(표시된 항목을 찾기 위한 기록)
====
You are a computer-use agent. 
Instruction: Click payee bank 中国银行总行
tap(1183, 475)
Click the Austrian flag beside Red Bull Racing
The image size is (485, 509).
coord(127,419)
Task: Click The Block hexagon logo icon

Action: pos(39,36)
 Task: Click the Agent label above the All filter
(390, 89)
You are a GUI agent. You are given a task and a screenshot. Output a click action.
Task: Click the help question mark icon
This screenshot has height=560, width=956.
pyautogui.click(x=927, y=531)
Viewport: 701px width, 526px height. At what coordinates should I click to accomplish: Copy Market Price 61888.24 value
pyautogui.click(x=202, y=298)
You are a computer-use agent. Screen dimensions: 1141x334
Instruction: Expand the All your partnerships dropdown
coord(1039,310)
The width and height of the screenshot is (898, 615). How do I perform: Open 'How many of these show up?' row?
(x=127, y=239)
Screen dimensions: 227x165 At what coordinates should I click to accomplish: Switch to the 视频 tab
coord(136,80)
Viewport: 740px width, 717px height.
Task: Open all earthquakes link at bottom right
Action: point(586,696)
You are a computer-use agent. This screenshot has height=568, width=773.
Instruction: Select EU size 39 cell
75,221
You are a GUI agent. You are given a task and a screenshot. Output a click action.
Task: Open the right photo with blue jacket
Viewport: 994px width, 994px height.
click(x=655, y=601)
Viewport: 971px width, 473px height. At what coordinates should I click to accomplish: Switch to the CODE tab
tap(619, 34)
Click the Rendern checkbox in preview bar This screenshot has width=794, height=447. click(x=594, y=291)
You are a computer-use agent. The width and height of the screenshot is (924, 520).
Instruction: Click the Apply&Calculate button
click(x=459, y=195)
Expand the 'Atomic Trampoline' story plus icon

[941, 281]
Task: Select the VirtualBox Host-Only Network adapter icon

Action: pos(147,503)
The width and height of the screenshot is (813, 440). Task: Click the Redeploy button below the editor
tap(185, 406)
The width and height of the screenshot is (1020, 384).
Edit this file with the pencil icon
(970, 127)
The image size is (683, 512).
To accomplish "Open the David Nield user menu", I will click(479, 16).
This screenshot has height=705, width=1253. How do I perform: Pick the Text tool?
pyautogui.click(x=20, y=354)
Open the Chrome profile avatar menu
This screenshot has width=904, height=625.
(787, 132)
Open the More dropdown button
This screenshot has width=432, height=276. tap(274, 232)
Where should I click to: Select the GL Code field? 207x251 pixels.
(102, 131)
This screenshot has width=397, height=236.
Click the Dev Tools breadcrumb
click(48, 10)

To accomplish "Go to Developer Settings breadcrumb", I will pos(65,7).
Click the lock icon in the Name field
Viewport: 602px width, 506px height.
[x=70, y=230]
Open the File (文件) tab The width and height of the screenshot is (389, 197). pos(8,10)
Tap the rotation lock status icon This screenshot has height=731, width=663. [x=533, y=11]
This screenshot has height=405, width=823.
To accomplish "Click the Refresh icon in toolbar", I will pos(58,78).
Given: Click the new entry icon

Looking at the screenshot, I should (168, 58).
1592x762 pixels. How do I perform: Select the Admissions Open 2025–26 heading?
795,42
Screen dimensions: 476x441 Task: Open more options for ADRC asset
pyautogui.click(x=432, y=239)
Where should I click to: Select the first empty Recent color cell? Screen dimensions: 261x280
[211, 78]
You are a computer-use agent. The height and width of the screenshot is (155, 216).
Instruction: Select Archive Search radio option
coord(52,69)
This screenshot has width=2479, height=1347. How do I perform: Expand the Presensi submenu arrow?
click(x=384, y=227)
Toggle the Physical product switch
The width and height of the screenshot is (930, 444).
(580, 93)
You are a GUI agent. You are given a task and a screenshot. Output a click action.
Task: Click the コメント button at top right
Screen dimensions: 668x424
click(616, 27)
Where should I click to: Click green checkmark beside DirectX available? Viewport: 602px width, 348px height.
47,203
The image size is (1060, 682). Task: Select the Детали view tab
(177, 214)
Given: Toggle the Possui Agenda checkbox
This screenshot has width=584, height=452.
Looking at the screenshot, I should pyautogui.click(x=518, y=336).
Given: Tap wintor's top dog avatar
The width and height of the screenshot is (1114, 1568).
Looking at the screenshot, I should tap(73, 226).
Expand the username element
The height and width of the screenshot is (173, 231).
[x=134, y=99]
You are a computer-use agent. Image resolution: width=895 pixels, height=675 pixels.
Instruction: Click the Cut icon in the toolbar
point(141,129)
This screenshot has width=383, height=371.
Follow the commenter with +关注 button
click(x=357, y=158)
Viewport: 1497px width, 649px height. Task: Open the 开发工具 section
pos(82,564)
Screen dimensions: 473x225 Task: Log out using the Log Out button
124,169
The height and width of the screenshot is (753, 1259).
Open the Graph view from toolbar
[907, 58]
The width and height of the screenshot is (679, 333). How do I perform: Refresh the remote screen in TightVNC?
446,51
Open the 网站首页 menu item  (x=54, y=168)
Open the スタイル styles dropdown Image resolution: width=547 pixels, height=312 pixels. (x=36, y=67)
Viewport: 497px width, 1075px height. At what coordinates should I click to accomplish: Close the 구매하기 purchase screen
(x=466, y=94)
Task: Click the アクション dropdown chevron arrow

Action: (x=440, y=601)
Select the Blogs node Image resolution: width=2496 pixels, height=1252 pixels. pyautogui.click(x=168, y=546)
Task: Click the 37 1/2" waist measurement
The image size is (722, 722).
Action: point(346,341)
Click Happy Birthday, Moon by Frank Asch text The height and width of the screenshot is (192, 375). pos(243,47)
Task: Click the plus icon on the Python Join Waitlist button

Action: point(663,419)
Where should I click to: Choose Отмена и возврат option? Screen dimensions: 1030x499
====
→ 주어진 과제:
위의 기록을 처음부터 끝까지 한 줄도 빠뜨리지 말고 똑같이 다시 옮겨 적으세요.

→ 문제의 답:
You are a computer-use agent. 
Instruction: Click payee bank 中国银行总行
tap(1183, 475)
Click the Austrian flag beside Red Bull Racing
The image size is (485, 509).
coord(127,419)
Task: Click The Block hexagon logo icon

Action: pos(39,36)
 Task: Click the Agent label above the All filter
(390, 89)
You are a GUI agent. You are given a task and a screenshot. Output a click action.
Task: Click the help question mark icon
This screenshot has height=560, width=956.
pyautogui.click(x=927, y=531)
Viewport: 701px width, 526px height. At what coordinates should I click to accomplish: Copy Market Price 61888.24 value
pyautogui.click(x=202, y=298)
You are a computer-use agent. Screen dimensions: 1141x334
Instruction: Expand the All your partnerships dropdown
coord(1039,310)
The width and height of the screenshot is (898, 615). How do I perform: Open 'How many of these show up?' row?
(x=127, y=239)
Screen dimensions: 227x165 At what coordinates should I click to accomplish: Switch to the 视频 tab
coord(136,80)
Viewport: 740px width, 717px height.
Task: Open all earthquakes link at bottom right
Action: point(586,696)
You are a computer-use agent. This screenshot has height=568, width=773.
Instruction: Select EU size 39 cell
75,221
You are a GUI agent. You are given a task and a screenshot. Output a click action.
Task: Open the right photo with blue jacket
Viewport: 994px width, 994px height.
click(x=655, y=601)
Viewport: 971px width, 473px height. At what coordinates should I click to accomplish: Switch to the CODE tab
tap(619, 34)
Click the Rendern checkbox in preview bar This screenshot has width=794, height=447. click(x=594, y=291)
You are a computer-use agent. The width and height of the screenshot is (924, 520).
Instruction: Click the Apply&Calculate button
click(x=459, y=195)
Expand the 'Atomic Trampoline' story plus icon

[941, 281]
Task: Select the VirtualBox Host-Only Network adapter icon

Action: pos(147,503)
The width and height of the screenshot is (813, 440). Task: Click the Redeploy button below the editor
tap(185, 406)
The width and height of the screenshot is (1020, 384).
Edit this file with the pencil icon
(970, 127)
The image size is (683, 512).
To accomplish "Open the David Nield user menu", I will click(479, 16).
This screenshot has height=705, width=1253. How do I perform: Pick the Text tool?
pyautogui.click(x=20, y=354)
Open the Chrome profile avatar menu
This screenshot has width=904, height=625.
(787, 132)
Open the More dropdown button
This screenshot has width=432, height=276. tap(274, 232)
Where should I click to: Select the GL Code field? 207x251 pixels.
(102, 131)
This screenshot has width=397, height=236.
Click the Dev Tools breadcrumb
click(48, 10)

To accomplish "Go to Developer Settings breadcrumb", I will pos(65,7).
Click the lock icon in the Name field
Viewport: 602px width, 506px height.
[x=70, y=230]
Open the File (文件) tab The width and height of the screenshot is (389, 197). pos(8,10)
Tap the rotation lock status icon This screenshot has height=731, width=663. [x=533, y=11]
This screenshot has height=405, width=823.
To accomplish "Click the Refresh icon in toolbar", I will pos(58,78).
Given: Click the new entry icon

Looking at the screenshot, I should (168, 58).
1592x762 pixels. How do I perform: Select the Admissions Open 2025–26 heading?
795,42
Screen dimensions: 476x441 Task: Open more options for ADRC asset
pyautogui.click(x=432, y=239)
Where should I click to: Select the first empty Recent color cell? Screen dimensions: 261x280
[211, 78]
You are a computer-use agent. The height and width of the screenshot is (155, 216).
Instruction: Select Archive Search radio option
coord(52,69)
This screenshot has width=2479, height=1347. How do I perform: Expand the Presensi submenu arrow?
click(x=384, y=227)
Toggle the Physical product switch
The width and height of the screenshot is (930, 444).
(580, 93)
You are a GUI agent. You are given a task and a screenshot. Output a click action.
Task: Click the コメント button at top right
Screen dimensions: 668x424
click(616, 27)
Where should I click to: Click green checkmark beside DirectX available? Viewport: 602px width, 348px height.
47,203
The image size is (1060, 682). Task: Select the Детали view tab
(177, 214)
Given: Toggle the Possui Agenda checkbox
This screenshot has width=584, height=452.
Looking at the screenshot, I should pyautogui.click(x=518, y=336).
Given: Tap wintor's top dog avatar
The width and height of the screenshot is (1114, 1568).
Looking at the screenshot, I should tap(73, 226).
Expand the username element
The height and width of the screenshot is (173, 231).
[x=134, y=99]
You are a computer-use agent. Image resolution: width=895 pixels, height=675 pixels.
Instruction: Click the Cut icon in the toolbar
point(141,129)
This screenshot has width=383, height=371.
Follow the commenter with +关注 button
click(x=357, y=158)
Viewport: 1497px width, 649px height. Task: Open the 开发工具 section
pos(82,564)
Screen dimensions: 473x225 Task: Log out using the Log Out button
124,169
The height and width of the screenshot is (753, 1259).
Open the Graph view from toolbar
[907, 58]
The width and height of the screenshot is (679, 333). How do I perform: Refresh the remote screen in TightVNC?
446,51
Open the 网站首页 menu item  (x=54, y=168)
Open the スタイル styles dropdown Image resolution: width=547 pixels, height=312 pixels. (x=36, y=67)
Viewport: 497px width, 1075px height. At what coordinates should I click to accomplish: Close the 구매하기 purchase screen
(x=466, y=94)
Task: Click the アクション dropdown chevron arrow

Action: (x=440, y=601)
Select the Blogs node Image resolution: width=2496 pixels, height=1252 pixels. pyautogui.click(x=168, y=546)
Task: Click the 37 1/2" waist measurement
The image size is (722, 722).
Action: point(346,341)
Click Happy Birthday, Moon by Frank Asch text The height and width of the screenshot is (192, 375). pos(243,47)
Task: Click the plus icon on the Python Join Waitlist button

Action: point(663,419)
Where should I click to: Choose Отмена и возврат option? Screen dimensions: 1030x499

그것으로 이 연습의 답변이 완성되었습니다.